Despite the occurrence of human enteric viruses like norovirus (HuNoV) and hepatitis A virus (HAV) in produce is documented, data are limited mainly due to the lack of rapid economically feasible methods for the analysis of viral contamination along the food chain. Understanding of the risk associated to produce contamination by viruses and the best industry practices to prevent it is hampered by the difficulty of measuring HuNoV and HAV infectivity. Detection of viral pathogens in produce is challenging due to the usual low concentrations of contaminating viruses, the low process recoveries of current extraction methods, the time required for analysis, and the reliability solely on standardized molecular detection of viral genome equivalents, which do not correspond to infectious viruses. Despite Human Intestinal Organoids (HIOs) have represented a breakthrough in supporting HuNoV replication, there are not available for a routine bases due to the high cost and dependence on proficiency skilled personnel for manipulation. Early this year, salivary gland (SG)-derived continuous cell lines have been reported to support HuNoV replication, suggesting their potential for generating a scalable and manageable system of production. Facing difficulties to detect/quantify infectious enteric viruses from foods, recent studies have also proposed the use of viability PCR-based methods for assessing capsid-integrity and estimating infectivity of enteric viruses in several types of food and water samples, but complete elimination of signals from unviable viruses has remained a challenge.
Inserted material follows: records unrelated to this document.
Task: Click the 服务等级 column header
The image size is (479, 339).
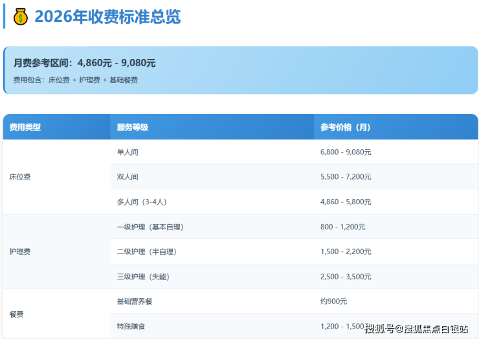Action: click(133, 127)
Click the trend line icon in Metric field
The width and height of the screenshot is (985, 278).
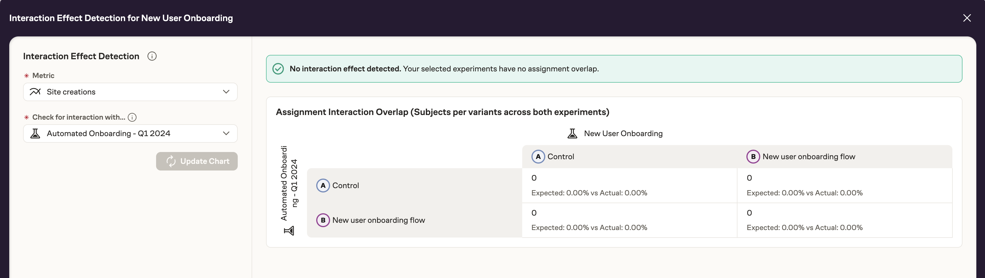[35, 92]
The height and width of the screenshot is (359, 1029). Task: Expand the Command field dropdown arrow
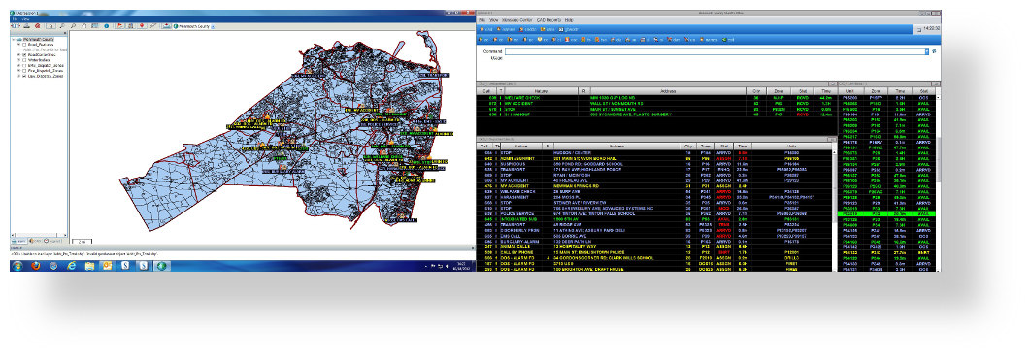pos(927,51)
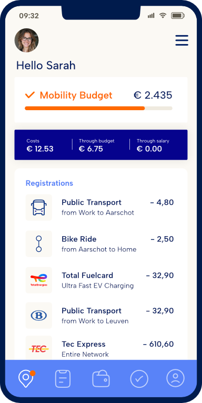Open the wallet icon in bottom bar
202x403 pixels.
click(x=101, y=378)
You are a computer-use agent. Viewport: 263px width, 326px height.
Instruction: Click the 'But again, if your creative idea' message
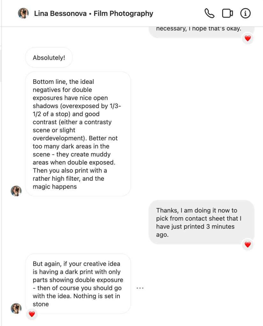(78, 284)
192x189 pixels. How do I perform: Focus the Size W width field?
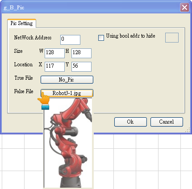coord(54,53)
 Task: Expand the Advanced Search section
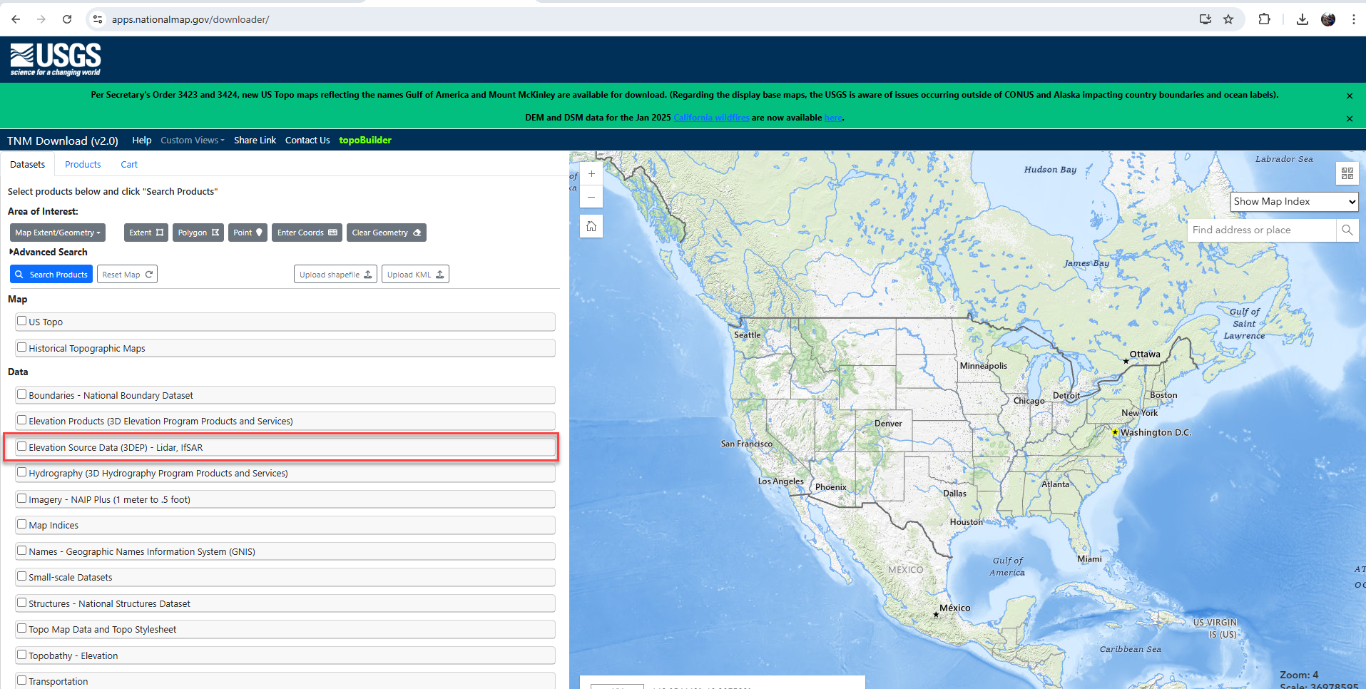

In this proposal, our main aim is to optimize current HuNoV and HAV concentration and detection methods in leafy greens and berries, to increase their efficiency, reduce their turnaround time and provide estimates of viral infectivity. Two alternative virus concentration protocols based on fast procedures widely used for the concentration of viruses (aluminum hydroxide adsorption-precipitation method and InnovaPrep Concentrating Pipette) will be tested and compared to the FDA and ISO reference protocols. We also want to validate the use of SG-derived cell culture system to detect infectious HuNoV, adapt it as a novel method to determine HuNoV infectivity in produce, and answer critical knowledge gaps regarding survival of infectious virus under selected post-harvest scenarios, as compared to HAV. A correlation analysis between the SG-derived cell culture system, standardized direct RTqPCR genome quantification, and optimized capsid-integrity alternative assays will also be performed to provide information on die-off rates and infectious:GE ratios over time. An improved understanding of the efficacy of current industry practices and other alternative potential decontamination methods will help to develop interventions to minimize contamination and mitigate the risk of viral infections through the consumption of produce.